Patologia Cardiovascolare

3. GLI ESAMI CARDIOLOGICI

3.1 ELETTROCARDIOGRAMMA (o ECG)

L'ECG è la registrazione dell'attività elettrica del cuore, rappresentata graficamente sotto forma di curve, proprio perché, come abbiamo già detto, ogni attività meccanica, cioè contrazione del cuore, è preceduta da un'attività elettrica.

Per ottenere l'ECG si applicano al corpo del paziente quattro elettrodi sugli arti (uno ad ogni braccio e ad ogni gamba) e sei elettrodi sul petto.
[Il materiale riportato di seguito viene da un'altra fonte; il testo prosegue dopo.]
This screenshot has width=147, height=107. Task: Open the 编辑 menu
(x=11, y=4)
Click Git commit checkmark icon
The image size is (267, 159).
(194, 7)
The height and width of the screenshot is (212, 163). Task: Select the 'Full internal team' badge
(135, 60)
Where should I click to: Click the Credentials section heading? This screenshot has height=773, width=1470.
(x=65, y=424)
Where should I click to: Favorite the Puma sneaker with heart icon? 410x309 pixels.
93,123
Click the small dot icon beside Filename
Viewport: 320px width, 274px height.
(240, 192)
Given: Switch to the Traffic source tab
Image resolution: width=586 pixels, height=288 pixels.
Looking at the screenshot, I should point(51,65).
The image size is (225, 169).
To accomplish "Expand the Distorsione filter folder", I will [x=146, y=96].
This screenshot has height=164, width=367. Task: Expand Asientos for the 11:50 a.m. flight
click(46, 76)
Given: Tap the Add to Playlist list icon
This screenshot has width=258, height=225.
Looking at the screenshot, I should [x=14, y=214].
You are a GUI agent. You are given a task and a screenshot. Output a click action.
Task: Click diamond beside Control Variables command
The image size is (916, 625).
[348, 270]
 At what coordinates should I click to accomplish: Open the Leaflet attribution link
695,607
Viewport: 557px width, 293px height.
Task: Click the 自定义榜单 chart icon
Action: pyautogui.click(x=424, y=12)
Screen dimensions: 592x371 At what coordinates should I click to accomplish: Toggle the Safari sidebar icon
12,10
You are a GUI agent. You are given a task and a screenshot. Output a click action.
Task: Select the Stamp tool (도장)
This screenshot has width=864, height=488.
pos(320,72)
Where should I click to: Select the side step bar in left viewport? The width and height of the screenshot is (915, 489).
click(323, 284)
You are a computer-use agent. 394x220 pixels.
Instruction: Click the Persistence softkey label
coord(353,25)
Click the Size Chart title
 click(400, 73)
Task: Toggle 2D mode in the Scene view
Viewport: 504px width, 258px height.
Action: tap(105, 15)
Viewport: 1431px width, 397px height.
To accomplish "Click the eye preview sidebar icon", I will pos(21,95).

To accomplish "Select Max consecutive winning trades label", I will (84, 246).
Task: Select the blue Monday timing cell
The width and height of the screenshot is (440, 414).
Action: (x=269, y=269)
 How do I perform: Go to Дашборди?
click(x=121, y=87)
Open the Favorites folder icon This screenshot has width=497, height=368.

Con la combinazione dell'attività registrata da questi elettrodi, si formano 12 derivazioni, cioè diversi punti di osservazione dell'attività elettrica del cuore.

L'ECG permette di valutare il ritmo cardiaco e la frequenza cardiaca, di evidenziare un precedente infarto cardiaco, un disturbo dell'irrorazione sanguigna del cuore o la presenza di alterazioni metaboliche.

Da oltre 50 anni l'elettrocardiogramma è largamente la metodica più utilizzata nella pratica clinica per lo studio delle cardiopatie ed è diventato uno degli esami di routine che viene effettuato in tutti i pazienti ricoverati in ospedale o che devono essere sottoposti a diversi tipi di procedure od interventi.